Blogs & Comment

The biggest problem with rebalancing

When stocks were crashing in late 2008 and early 2009, did you rebalance your investments? Did you actually move money out of cash and bonds into stocks?
Many did not. They either froze or dumped stocks in a panic. At least that is the conclusion of a recent study released by two finance professors, Louis H. Ederington and Evgenia V. Golubeva, at the University of Oklahoma.
We find no evidence that mutual fund investors follow the advice of financial advisors to rebalance following large stock or bond price movements to restore their portfolio proportions to pre-existing target levels, conclude Ederington and Golubeva in their March 14, 2010 working paper The Impact of Risk and Return Perceptions on the Portfolio Reallocation Decisions of Mutual Fund Investors.
Yes, investing is simple, but not easy to do. Its indeed hard to fight fear in bear markets and greed in bull markets. Even the best can succumb. Retired Montreal lawyer Marc Ryan has been investing for most of his life and now authors a website for investors, independentinvestor.info. What was his worse investing mistake? It was not rebalancing enough after the stock market had moved up so much in 2007.
There is a debate over how often investors should rebalance. Should they go by some calendar date?
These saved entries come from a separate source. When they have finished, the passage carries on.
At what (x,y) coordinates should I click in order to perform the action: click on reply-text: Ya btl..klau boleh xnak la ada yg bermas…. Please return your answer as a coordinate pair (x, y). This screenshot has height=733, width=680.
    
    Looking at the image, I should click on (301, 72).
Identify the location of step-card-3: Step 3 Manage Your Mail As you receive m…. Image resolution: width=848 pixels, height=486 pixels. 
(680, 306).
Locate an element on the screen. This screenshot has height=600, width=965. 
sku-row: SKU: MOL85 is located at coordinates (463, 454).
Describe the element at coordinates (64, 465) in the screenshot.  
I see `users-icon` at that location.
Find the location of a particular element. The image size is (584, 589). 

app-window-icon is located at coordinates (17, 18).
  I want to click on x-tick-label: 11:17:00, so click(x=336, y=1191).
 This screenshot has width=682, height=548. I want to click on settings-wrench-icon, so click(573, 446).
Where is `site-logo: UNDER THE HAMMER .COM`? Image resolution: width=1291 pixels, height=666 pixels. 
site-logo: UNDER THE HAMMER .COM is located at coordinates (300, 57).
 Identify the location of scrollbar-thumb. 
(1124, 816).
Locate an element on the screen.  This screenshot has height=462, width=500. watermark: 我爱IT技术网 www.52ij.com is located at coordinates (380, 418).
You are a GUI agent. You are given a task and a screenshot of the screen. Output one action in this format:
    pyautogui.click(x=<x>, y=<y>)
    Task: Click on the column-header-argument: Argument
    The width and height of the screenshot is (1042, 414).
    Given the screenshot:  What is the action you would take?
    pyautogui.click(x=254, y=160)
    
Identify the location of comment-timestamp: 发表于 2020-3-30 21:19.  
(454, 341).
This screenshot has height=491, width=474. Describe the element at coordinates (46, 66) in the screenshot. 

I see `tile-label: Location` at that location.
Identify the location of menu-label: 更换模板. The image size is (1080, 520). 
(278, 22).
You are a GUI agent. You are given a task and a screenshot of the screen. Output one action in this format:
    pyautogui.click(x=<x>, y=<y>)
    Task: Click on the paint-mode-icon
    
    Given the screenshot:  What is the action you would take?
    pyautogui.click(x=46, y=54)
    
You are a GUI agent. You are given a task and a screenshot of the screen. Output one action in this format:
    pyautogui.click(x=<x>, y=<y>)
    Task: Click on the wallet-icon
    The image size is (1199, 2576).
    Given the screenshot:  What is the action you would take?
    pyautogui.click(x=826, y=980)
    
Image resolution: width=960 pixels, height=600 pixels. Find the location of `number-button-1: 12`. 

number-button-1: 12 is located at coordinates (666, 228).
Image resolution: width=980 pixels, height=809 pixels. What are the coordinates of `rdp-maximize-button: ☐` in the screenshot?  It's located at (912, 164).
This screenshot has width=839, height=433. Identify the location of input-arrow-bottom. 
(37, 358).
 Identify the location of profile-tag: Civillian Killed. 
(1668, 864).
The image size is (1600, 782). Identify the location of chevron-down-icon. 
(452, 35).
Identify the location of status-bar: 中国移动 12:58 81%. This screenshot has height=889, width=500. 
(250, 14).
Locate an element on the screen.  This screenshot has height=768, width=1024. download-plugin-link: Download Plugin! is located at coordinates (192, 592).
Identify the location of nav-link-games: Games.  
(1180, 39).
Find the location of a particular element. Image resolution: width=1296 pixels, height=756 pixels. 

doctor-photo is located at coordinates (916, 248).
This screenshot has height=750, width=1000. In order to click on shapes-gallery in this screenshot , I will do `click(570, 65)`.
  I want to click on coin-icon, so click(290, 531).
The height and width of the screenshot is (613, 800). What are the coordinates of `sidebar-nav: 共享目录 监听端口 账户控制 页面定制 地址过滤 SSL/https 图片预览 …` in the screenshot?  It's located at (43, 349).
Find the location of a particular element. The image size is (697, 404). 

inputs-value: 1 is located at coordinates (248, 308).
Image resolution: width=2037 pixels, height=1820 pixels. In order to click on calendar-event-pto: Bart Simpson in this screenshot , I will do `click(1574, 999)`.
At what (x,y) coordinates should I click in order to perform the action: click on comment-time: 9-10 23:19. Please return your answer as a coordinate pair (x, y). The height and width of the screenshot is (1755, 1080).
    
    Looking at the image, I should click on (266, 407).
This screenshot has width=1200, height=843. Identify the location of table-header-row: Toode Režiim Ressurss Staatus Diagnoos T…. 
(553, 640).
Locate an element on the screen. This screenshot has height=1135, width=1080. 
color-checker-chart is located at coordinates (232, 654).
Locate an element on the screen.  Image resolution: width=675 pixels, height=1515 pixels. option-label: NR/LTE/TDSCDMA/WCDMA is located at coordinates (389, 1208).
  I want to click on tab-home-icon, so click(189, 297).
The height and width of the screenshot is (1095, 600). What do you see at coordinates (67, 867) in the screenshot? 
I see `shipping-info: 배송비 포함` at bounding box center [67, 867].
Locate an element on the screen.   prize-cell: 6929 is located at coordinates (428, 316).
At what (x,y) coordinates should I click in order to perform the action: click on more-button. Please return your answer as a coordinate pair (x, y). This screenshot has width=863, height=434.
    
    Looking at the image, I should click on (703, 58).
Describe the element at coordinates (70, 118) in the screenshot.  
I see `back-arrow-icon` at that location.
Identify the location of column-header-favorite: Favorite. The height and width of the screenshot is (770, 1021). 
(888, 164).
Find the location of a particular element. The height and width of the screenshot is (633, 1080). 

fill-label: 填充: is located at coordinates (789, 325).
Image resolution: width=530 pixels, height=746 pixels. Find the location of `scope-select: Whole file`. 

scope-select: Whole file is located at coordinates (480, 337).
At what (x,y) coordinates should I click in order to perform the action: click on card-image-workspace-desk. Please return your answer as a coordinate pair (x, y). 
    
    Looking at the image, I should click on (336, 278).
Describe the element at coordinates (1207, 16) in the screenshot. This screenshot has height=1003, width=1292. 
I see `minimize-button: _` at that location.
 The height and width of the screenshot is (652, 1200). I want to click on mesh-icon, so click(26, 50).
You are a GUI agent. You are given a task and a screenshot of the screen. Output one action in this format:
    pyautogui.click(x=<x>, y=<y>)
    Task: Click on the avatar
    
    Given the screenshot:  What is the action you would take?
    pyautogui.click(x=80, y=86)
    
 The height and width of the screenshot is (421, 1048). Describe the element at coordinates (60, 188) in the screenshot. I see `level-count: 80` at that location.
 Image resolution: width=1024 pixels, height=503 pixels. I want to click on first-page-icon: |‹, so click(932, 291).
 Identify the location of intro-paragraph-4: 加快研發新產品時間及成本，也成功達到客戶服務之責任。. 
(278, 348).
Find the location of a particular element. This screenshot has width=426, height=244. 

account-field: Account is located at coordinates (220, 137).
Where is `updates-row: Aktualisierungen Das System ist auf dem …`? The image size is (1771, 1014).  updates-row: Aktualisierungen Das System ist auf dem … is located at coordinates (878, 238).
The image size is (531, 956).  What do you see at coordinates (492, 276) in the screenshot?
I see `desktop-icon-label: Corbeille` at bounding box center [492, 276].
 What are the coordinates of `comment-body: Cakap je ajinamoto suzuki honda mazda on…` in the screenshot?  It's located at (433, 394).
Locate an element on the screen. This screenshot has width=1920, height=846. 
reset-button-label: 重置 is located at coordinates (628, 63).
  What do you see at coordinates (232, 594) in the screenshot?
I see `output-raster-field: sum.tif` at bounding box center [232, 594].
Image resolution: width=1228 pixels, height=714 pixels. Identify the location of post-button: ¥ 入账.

Or should they use thresholds that is, only rebalance when asset allocations stray by some amount, often 5 percentage points, from their targets?
The truth is that these considerations matter little compared to whether the investor chooses a rule and sticks to it, writes Michael J. Wiener in his blog, Michael James on Money.
In response to a question about rebalancing, the author of The Only Guide to a Winning Investment Strategy Youll Ever Need, Larry Swedroe, urged investors to think of themselves as postage stamps. The postage stamp does one thing and only thing, but it does it extremely well. It sticks to its letter until it reaches its destination. The job of an investor is to adhere to their plan until they reach their financial goal.